Understanding titanium particle combustion processes is critical not only for characterizing existing pyrotechnic systems but also for creating new igniter designs. In order to characterize titanium particle combustion processes, morphologies, and temperatures, simultaneous spatially-resolved electric field holography and imaging pyrometry techniques were used to capture post-ignition data at up to 7 kHz. Due to the phase and thermal distortions present in the combustion cloud, traditional digital in-line holography techniques fail to capture accurate data. In this work, electric field holography techniques are used in order to cancel distortions and capture the three-dimensional spatial locations and diameters of the particles. In order to estimate the projected surface temperatures of the titanium particles, an imaging pyrometry method that ratios emission at 750 and 850 nm is utilized.

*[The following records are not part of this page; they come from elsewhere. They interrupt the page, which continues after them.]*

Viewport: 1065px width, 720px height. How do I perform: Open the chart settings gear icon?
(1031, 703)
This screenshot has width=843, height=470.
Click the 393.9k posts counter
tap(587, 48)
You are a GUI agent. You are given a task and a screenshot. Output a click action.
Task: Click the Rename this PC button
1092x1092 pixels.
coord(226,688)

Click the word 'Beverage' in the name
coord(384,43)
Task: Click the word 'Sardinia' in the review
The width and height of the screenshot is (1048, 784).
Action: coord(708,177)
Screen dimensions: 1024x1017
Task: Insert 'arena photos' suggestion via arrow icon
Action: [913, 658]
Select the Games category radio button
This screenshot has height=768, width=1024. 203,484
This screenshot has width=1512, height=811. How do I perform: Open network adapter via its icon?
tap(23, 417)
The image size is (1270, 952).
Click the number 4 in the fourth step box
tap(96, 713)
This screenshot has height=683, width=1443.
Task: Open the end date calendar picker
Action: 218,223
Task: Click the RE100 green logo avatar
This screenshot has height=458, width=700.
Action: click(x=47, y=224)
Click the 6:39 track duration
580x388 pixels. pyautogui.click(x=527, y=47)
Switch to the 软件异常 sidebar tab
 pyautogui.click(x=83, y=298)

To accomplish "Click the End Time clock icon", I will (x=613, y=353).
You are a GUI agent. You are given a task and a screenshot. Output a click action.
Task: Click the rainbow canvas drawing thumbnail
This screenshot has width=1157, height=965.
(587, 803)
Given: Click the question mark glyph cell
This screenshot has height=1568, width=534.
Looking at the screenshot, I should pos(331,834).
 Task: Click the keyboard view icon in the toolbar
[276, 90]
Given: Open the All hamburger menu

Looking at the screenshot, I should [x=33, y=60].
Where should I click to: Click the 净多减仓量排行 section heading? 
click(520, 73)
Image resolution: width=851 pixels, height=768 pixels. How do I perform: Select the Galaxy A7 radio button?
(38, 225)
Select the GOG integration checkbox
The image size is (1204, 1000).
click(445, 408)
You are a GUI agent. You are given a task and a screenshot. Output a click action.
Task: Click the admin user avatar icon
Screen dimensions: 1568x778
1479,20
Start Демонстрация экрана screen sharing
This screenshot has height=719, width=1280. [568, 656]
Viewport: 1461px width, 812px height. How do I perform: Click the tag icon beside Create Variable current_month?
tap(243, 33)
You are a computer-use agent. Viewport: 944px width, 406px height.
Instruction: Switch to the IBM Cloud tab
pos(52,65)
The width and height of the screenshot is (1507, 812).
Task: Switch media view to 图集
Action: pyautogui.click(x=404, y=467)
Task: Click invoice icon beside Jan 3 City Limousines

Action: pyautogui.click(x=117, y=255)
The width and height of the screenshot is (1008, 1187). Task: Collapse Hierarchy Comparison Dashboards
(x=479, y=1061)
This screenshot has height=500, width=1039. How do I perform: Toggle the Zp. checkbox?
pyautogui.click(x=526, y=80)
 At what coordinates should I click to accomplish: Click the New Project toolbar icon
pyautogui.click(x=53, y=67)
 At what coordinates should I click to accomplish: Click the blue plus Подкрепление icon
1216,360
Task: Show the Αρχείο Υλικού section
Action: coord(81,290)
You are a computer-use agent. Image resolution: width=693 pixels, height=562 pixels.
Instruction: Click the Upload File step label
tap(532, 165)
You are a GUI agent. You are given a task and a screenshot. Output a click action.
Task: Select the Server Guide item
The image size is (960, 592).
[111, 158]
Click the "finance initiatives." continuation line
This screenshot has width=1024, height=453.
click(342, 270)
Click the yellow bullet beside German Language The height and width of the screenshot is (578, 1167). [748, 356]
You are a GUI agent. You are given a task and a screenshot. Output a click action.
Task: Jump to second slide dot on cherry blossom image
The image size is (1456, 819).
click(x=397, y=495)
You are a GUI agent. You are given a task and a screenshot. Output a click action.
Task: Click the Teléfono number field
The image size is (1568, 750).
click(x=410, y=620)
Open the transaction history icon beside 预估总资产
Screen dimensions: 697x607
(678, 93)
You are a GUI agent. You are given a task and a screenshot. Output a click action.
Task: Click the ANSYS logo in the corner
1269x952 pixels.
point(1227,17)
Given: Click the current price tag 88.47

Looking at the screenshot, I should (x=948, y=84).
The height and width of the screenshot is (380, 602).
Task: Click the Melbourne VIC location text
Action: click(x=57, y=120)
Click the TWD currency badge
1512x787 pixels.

Using these diagnostics, joint statistics are collected for particle size, morphology, velocity, and temperature. Results show that, early in the combustion process, the titanium particles are primarily oxidized by potassium perchlorate inside the igniter cup, resulting in projected surface temperatures near 3000 K. Later in the process, the particles interact with ambient air, resulting in lower surface temperatures around 2400 K and the formation of flame zones. These results are consistent with adiabatic flame temperature predictions as well as particle morphology observations of a titanium core with a TiO2 surface. Late stage particle expansion, star fragmentation, and molten droplet breakup events are also observed using the time-resolved morphology and temperature diagnostics. These results illustrate the different stages of titanium particle combustion in pyrotechnic environments, which can be used to inform improvements in next-generation igniters.